No obstante, puede concebirse un instituto que a falta de mejor nombre llamaría de «desprofesionalización» consistente en retribuir a todo representante o dirigente mediante lo que en algunos países se conoce como «licencia gremial». Es decir, con el mismo salario que tenía antes de asumir el cargo, conservándole además el puesto, para cuando culmine su mandato. En términos prácticos, la empresa u organismo deberá seguir pagándole el salario correspondiente y el estado darle al empleador el dinero para contratar (y despedir o reubicar al retorno de su empleado) a un reemplazante en su función. Los salarios los determina la lucha de clases en cada oficio o rama, más o menos regulada en los países del giro progresista por consejos salariales o paritarias. Pero no existe el oficio de diputado, presidente o ministro, ya que cualquier ciudadano puede ejercer esa función y lo hará de modo muy diferente según su pertenencia ideológica o partidaria.

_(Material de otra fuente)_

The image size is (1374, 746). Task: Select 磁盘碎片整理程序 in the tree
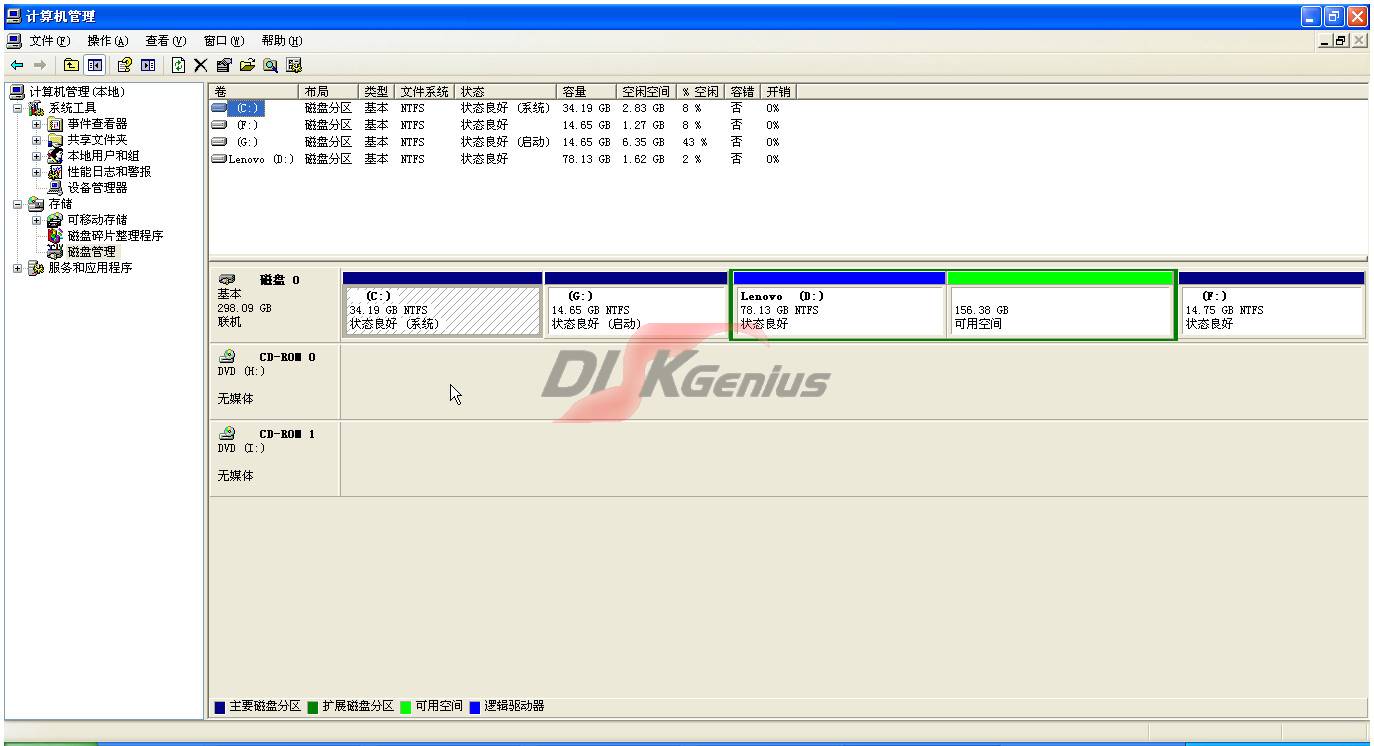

Tampoco existe el oficio de decano sino de profesor o investigador, ni de director de hospital, sino de médico, ni de dirigente gremial metalúrgico, sino el de obrero metalúrgico, etc. Obviamente concibo que quién tiene el privilegio y la responsabilidad de ejercer una función pública o detentar un poder delegado, debe dedicarse con exclusividad a ello, razón por la cual debe recibir un salario, salvo que viva de rentas en cuyo caso no necesita salario alguno.
Varias objeciones podrán realizarse a esta propuesta de instituto cuyos análisis y tratamiento deberán quedar para una próxima oportunidad. Las que personalmente concibo (ya que aún no lo he discutido con nadie in extenso y, a propósito, las que puedan aportar lectores serán muy bienvenidas) no cuestionan ni el espíritu del instituto ni el fondo del asunto, sino que me sugieren ajustes y precisiones en casos específicos, que no deberían sorprender dadas las inmensas desigualdades en nuestras sociedades. Van desde la supuesta inducción a la corrupción de los más postergados, a diferenciaciones de clase, de perjuicio para los funcionarios de ciudades diferentes a la sede del cargo o de excepciones o marginalidades.
Así como la necesaria rotación no puede ser potestad de la biología, tampoco la limitación del usufructo privado puede depender de la encarnación subjetiva de algún imperativo categórico kanteano.
Emilio Cafassi. Profesor titular e investigador de la Universidad de Buenos Aires, escritor, ex decano.